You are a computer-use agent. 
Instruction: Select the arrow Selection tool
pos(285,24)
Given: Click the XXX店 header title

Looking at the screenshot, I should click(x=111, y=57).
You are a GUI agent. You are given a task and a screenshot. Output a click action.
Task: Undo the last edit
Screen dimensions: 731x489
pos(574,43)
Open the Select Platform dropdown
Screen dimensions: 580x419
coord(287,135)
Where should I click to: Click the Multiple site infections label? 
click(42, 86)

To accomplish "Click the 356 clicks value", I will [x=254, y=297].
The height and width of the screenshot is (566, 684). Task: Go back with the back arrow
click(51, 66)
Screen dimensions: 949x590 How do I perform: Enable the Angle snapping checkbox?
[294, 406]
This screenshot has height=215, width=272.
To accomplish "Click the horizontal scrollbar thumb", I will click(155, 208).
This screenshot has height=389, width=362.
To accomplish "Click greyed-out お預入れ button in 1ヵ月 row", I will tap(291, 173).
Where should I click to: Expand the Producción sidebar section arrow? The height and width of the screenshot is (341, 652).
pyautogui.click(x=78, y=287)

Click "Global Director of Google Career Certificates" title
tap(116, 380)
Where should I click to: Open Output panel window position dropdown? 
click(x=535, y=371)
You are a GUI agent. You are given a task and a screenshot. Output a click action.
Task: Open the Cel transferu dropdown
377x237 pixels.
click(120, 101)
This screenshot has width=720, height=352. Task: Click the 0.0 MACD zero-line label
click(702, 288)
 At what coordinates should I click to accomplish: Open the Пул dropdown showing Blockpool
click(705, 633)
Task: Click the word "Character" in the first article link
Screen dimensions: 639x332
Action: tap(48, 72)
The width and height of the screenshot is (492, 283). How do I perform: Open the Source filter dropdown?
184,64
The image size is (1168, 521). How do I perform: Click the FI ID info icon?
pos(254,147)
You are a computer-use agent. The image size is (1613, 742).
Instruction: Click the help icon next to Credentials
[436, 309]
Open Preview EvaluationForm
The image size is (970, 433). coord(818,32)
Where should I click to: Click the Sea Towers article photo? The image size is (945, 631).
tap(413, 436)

The problem »
Convert the material into a JSON array of strings, one string per line, starting at the line containing "Task: Click the word" and ending at the final line of the material, both included. Omit any blank lines.

Solution to this task »
[
  "Task: Click the word \"Character\" in the first article link",
  "Screen dimensions: 639x332",
  "Action: tap(48, 72)",
  "The width and height of the screenshot is (492, 283). How do I perform: Open the Source filter dropdown?",
  "184,64",
  "The image size is (1168, 521). How do I perform: Click the FI ID info icon?",
  "pos(254,147)",
  "You are a computer-use agent. The image size is (1613, 742).",
  "Instruction: Click the help icon next to Credentials",
  "[436, 309]",
  "Open Preview EvaluationForm",
  "The image size is (970, 433). coord(818,32)",
  "Where should I click to: Click the Sea Towers article photo? The image size is (945, 631).",
  "tap(413, 436)"
]